#### Exercise details:
Return exactly the lines of the entries that start at the line containing "Image resolution: width=832" and continue to the last line. Omit the pictures.

#### Exercise materials:
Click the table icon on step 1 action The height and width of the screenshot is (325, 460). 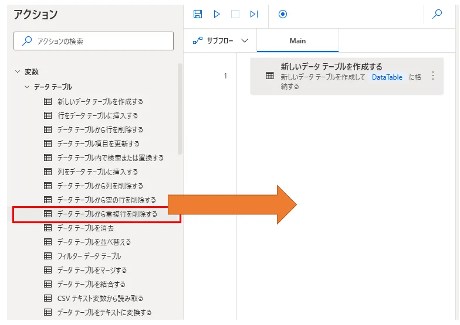[270, 76]
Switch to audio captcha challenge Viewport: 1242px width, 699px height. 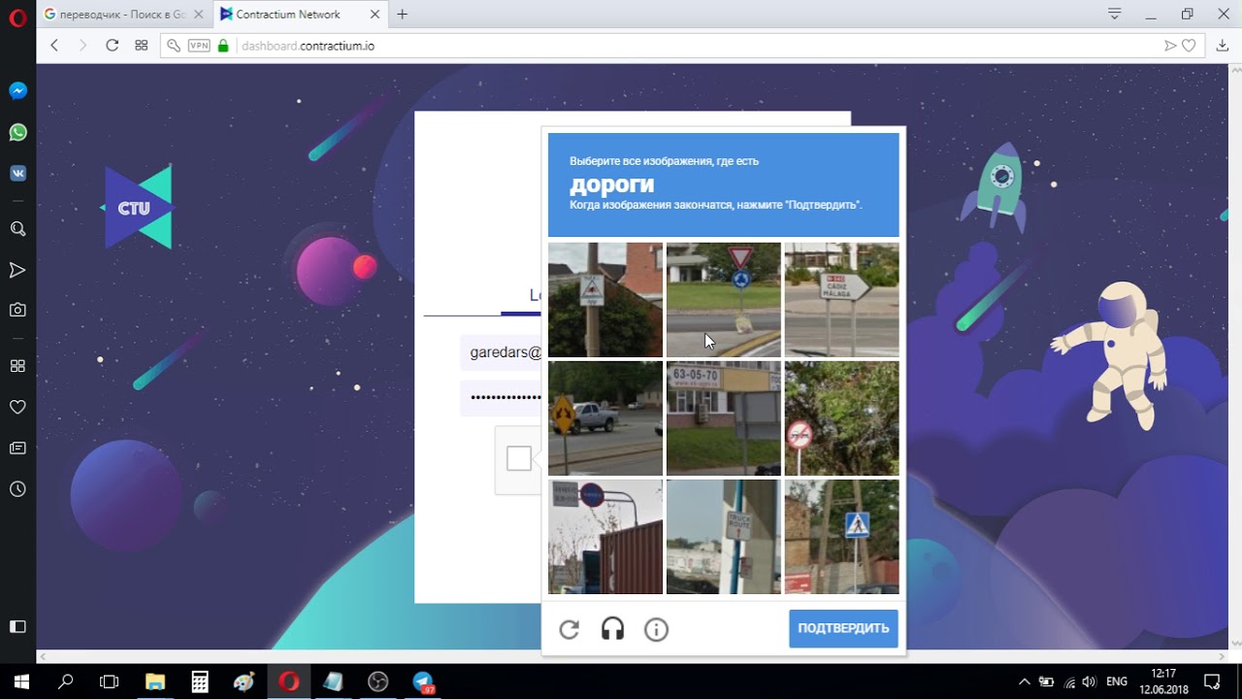[x=612, y=630]
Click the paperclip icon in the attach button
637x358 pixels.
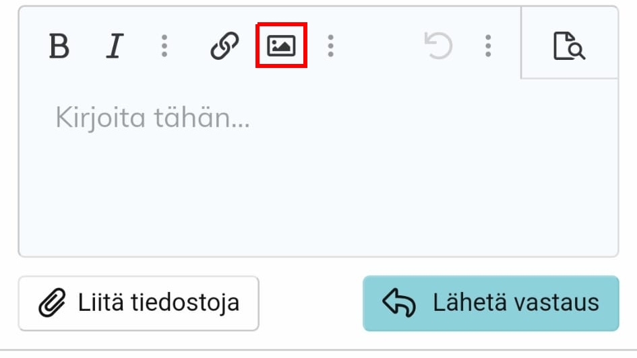pyautogui.click(x=51, y=303)
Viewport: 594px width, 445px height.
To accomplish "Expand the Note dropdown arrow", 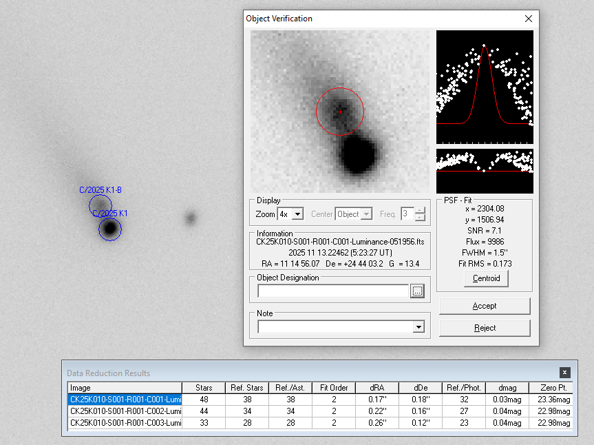I will pos(418,327).
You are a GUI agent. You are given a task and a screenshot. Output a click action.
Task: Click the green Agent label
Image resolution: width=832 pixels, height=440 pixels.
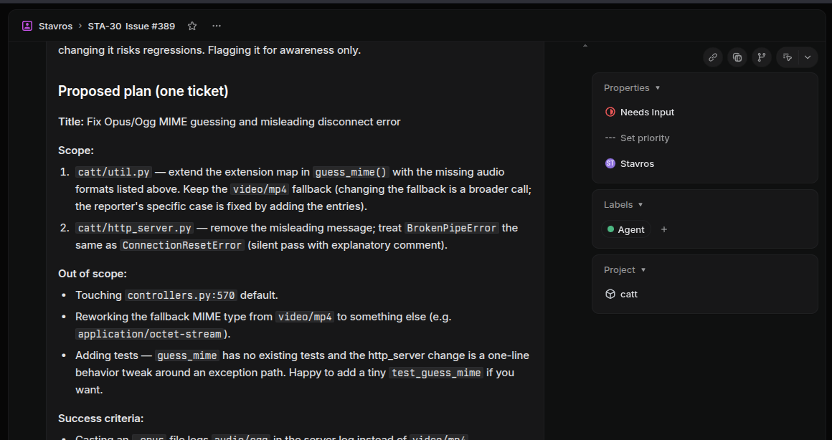(x=626, y=229)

#### Solution to the exercise:
Image resolution: width=832 pixels, height=440 pixels.
(x=626, y=229)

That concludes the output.